The whole trick: the agent loop
Strip away the streaming, the permission gate, and the UI, and the heartbeat of the whole thing is this:
conversation.append({"role": "user", "content": user_input})
while True: # keep going until the model stops asking for tools
turn = llm.call(conversation, tools=TOOL_SCHEMAS, system=SYSTEM_PROMPT)
conversation.append(turn.to_message())
if not turn.tool_calls: # plain text → the model is done
break
for call in turn.tool_calls: # otherwise, run each tool it asked for…
result = run_tool(call.name, call.args)
conversation.append({
"role": "tool", "id": call.id,
"name": call.name, "content": result,
})
# …then loop, so the model sees the results and decides what's next
That's it. That's the agent.
- You type a request in plain English.
- Send the conversation + the list of tools to the LLM.

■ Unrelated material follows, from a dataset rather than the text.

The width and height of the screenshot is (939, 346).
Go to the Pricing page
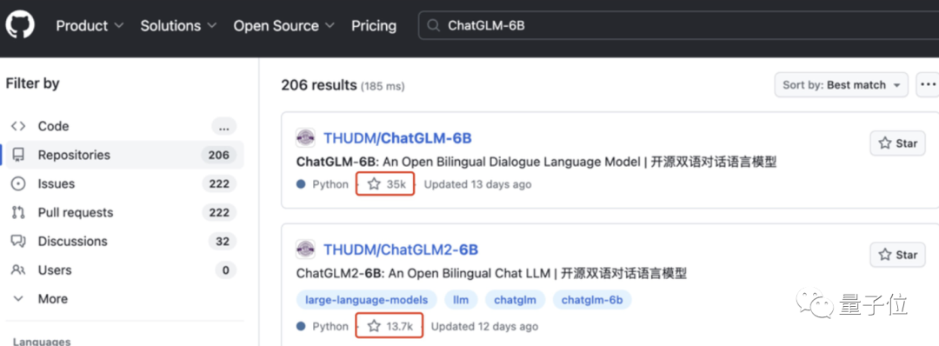374,26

- The model replies with either text (talk to you) or a tool call ("read
main.py", "runpytest"). - If it's a tool call: run it, append the result to the conversation, loop back to step 2.
- If it's text: show it, wait for your next turn.
The model decides which tool and in what order; the loop just keeps turning until the model stops asking.
An agent is just an LLM, a loop, and some tools. Everything else in this repo is refinement on top of those three.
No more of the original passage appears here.